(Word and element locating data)
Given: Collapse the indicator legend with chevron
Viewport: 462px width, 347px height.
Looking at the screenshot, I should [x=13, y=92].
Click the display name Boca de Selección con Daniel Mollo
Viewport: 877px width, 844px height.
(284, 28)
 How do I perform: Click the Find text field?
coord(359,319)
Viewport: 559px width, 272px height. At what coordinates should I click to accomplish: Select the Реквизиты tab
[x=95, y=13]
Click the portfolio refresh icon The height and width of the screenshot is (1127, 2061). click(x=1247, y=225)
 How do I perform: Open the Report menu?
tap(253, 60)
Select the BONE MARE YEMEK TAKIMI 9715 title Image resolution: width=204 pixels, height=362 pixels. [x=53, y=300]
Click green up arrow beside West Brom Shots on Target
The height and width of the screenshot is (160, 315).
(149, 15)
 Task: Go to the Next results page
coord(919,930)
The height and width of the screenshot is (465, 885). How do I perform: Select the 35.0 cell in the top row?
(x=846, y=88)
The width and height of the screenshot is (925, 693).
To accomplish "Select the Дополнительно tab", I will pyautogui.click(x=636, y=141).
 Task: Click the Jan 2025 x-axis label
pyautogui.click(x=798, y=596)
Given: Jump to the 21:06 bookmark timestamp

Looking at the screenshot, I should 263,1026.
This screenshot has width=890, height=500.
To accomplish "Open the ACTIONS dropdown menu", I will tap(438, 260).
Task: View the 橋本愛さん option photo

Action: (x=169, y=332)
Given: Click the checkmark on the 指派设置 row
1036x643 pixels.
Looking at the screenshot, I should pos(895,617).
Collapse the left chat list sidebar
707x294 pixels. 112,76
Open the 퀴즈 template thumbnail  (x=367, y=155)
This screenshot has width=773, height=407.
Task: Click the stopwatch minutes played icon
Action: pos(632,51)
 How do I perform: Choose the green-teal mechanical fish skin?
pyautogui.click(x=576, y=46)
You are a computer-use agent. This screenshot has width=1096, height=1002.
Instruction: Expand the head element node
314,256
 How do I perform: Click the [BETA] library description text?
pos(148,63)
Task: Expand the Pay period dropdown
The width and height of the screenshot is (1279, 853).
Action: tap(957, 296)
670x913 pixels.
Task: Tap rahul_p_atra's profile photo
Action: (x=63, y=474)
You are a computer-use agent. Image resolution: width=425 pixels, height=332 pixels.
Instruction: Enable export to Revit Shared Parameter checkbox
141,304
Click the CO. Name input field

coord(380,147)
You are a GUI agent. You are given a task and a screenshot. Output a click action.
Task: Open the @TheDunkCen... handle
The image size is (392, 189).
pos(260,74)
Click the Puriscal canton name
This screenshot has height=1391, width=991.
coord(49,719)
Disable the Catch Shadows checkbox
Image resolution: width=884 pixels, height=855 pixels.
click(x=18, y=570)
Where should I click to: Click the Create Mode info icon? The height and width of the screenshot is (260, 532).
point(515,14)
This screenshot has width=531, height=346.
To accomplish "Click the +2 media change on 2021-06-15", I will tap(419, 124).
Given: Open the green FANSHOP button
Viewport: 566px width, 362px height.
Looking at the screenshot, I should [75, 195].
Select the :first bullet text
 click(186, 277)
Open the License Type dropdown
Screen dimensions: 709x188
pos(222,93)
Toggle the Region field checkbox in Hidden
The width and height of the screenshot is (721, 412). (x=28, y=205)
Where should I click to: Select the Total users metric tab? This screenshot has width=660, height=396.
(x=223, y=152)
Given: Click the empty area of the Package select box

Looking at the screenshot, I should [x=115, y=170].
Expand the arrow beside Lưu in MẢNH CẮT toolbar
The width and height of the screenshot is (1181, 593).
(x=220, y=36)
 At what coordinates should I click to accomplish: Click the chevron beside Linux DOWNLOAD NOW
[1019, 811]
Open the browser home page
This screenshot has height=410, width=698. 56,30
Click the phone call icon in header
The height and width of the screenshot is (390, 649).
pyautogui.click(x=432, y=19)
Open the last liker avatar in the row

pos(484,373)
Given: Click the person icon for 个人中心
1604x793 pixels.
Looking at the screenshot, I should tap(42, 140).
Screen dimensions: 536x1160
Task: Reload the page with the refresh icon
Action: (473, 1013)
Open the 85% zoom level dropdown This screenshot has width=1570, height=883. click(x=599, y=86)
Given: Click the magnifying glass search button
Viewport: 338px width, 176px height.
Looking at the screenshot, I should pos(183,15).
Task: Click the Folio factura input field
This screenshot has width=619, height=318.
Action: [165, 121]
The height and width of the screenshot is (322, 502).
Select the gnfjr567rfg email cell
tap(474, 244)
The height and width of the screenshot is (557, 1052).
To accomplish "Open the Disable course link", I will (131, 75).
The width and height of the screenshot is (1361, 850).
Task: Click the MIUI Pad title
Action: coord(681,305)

| Exercise task |
Render every line of the listing as a JSON list of strings, one string per line, skipping blank lines.

| Exercise answer |
[
  "Given: Collapse the indicator legend with chevron",
  "Viewport: 462px width, 347px height.",
  "Looking at the screenshot, I should [x=13, y=92].",
  "Click the display name Boca de Selección con Daniel Mollo",
  "Viewport: 877px width, 844px height.",
  "(284, 28)",
  " How do I perform: Click the Find text field?",
  "coord(359,319)",
  "Viewport: 559px width, 272px height. At what coordinates should I click to accomplish: Select the Реквизиты tab",
  "[x=95, y=13]",
  "Click the portfolio refresh icon The height and width of the screenshot is (1127, 2061). click(x=1247, y=225)",
  " How do I perform: Open the Report menu?",
  "tap(253, 60)",
  "Select the BONE MARE YEMEK TAKIMI 9715 title Image resolution: width=204 pixels, height=362 pixels. [x=53, y=300]",
  "Click green up arrow beside West Brom Shots on Target",
  "The height and width of the screenshot is (160, 315).",
  "(149, 15)",
  " Task: Go to the Next results page",
  "coord(919,930)",
  "The height and width of the screenshot is (465, 885). How do I perform: Select the 35.0 cell in the top row?",
  "(x=846, y=88)",
  "The width and height of the screenshot is (925, 693).",
  "To accomplish \"Select the Дополнительно tab\", I will pyautogui.click(x=636, y=141).",
  " Task: Click the Jan 2025 x-axis label",
  "pyautogui.click(x=798, y=596)",
  "Given: Jump to the 21:06 bookmark timestamp",
  "Looking at the screenshot, I should 263,1026.",
  "This screenshot has width=890, height=500.",
  "To accomplish \"Open the ACTIONS dropdown menu\", I will tap(438, 260).",
  "Task: View the 橋本愛さん option photo",
  "Action: (x=169, y=332)",
  "Given: Click the checkmark on the 指派设置 row",
  "1036x643 pixels.",
  "Looking at the screenshot, I should pos(895,617).",
  "Collapse the left chat list sidebar",
  "707x294 pixels. 112,76",
  "Open the 퀴즈 template thumbnail  (x=367, y=155)",
  "This screenshot has width=773, height=407.",
  "Task: Click the stopwatch minutes played icon",
  "Action: pos(632,51)",
  " How do I perform: Choose the green-teal mechanical fish skin?",
  "pyautogui.click(x=576, y=46)",
  "You are a computer-use agent. This screenshot has width=1096, height=1002.",
  "Instruction: Expand the head element node",
  "314,256",
  " How do I perform: Click the [BETA] library description text?",
  "pos(148,63)",
  "Task: Expand the Pay period dropdown",
  "The width and height of the screenshot is (1279, 853).",
  "Action: tap(957, 296)",
  "670x913 pixels.",
  "Task: Tap rahul_p_atra's profile photo",
  "Action: (x=63, y=474)",
  "You are a computer-use agent. Image resolution: width=425 pixels, height=332 pixels.",
  "Instruction: Enable export to Revit Shared Parameter checkbox",
  "141,304",
  "Click the CO. Name input field",
  "coord(380,147)",
  "You are a GUI agent. You are given a task and a screenshot. Output a click action.",
  "Task: Open the @TheDunkCen... handle",
  "The image size is (392, 189).",
  "pos(260,74)",
  "Click the Puriscal canton name",
  "This screenshot has height=1391, width=991.",
  "coord(49,719)",
  "Disable the Catch Shadows checkbox",
  "Image resolution: width=884 pixels, height=855 pixels.",
  "click(x=18, y=570)",
  "Where should I click to: Click the Create Mode info icon? The height and width of the screenshot is (260, 532).",
  "point(515,14)",
  "This screenshot has width=531, height=346.",
  "To accomplish \"Click the +2 media change on 2021-06-15\", I will tap(419, 124).",
  "Given: Open the green FANSHOP button",
  "Viewport: 566px width, 362px height.",
  "Looking at the screenshot, I should [75, 195].",
  "Select the :first bullet text",
  " click(186, 277)",
  "Open the License Type dropdown",
  "Screen dimensions: 709x188",
  "pos(222,93)",
  "Toggle the Region field checkbox in Hidden",
  "The width and height of the screenshot is (721, 412). (x=28, y=205)",
  "Where should I click to: Select the Total users metric tab? This screenshot has width=660, height=396.",
  "(x=223, y=152)",
  "Given: Click the empty area of the Package select box",
  "Looking at the screenshot, I should [x=115, y=170].",
  "Expand the arrow beside Lưu in MẢNH CẮT toolbar",
  "The width and height of the screenshot is (1181, 593).",
  "(x=220, y=36)",
  " At what coordinates should I click to accomplish: Click the chevron beside Linux DOWNLOAD NOW",
  "[1019, 811]",
  "Open the browser home page",
  "This screenshot has height=410, width=698. 56,30",
  "Click the phone call icon in header",
  "The height and width of the screenshot is (390, 649).",
  "pyautogui.click(x=432, y=19)",
  "Open the last liker avatar in the row",
  "pos(484,373)",
  "Given: Click the person icon for 个人中心",
  "1604x793 pixels.",
  "Looking at the screenshot, I should tap(42, 140).",
  "Screen dimensions: 536x1160",
  "Task: Reload the page with the refresh icon",
  "Action: (473, 1013)",
  "Open the 85% zoom level dropdown This screenshot has width=1570, height=883. click(x=599, y=86)",
  "Given: Click the magnifying glass search button",
  "Viewport: 338px width, 176px height.",
  "Looking at the screenshot, I should pos(183,15).",
  "Task: Click the Folio factura input field",
  "This screenshot has width=619, height=318.",
  "Action: [165, 121]",
  "The height and width of the screenshot is (322, 502).",
  "Select the gnfjr567rfg email cell",
  "tap(474, 244)",
  "The height and width of the screenshot is (557, 1052).",
  "To accomplish \"Open the Disable course link\", I will (131, 75).",
  "The width and height of the screenshot is (1361, 850).",
  "Task: Click the MIUI Pad title",
  "Action: coord(681,305)"
]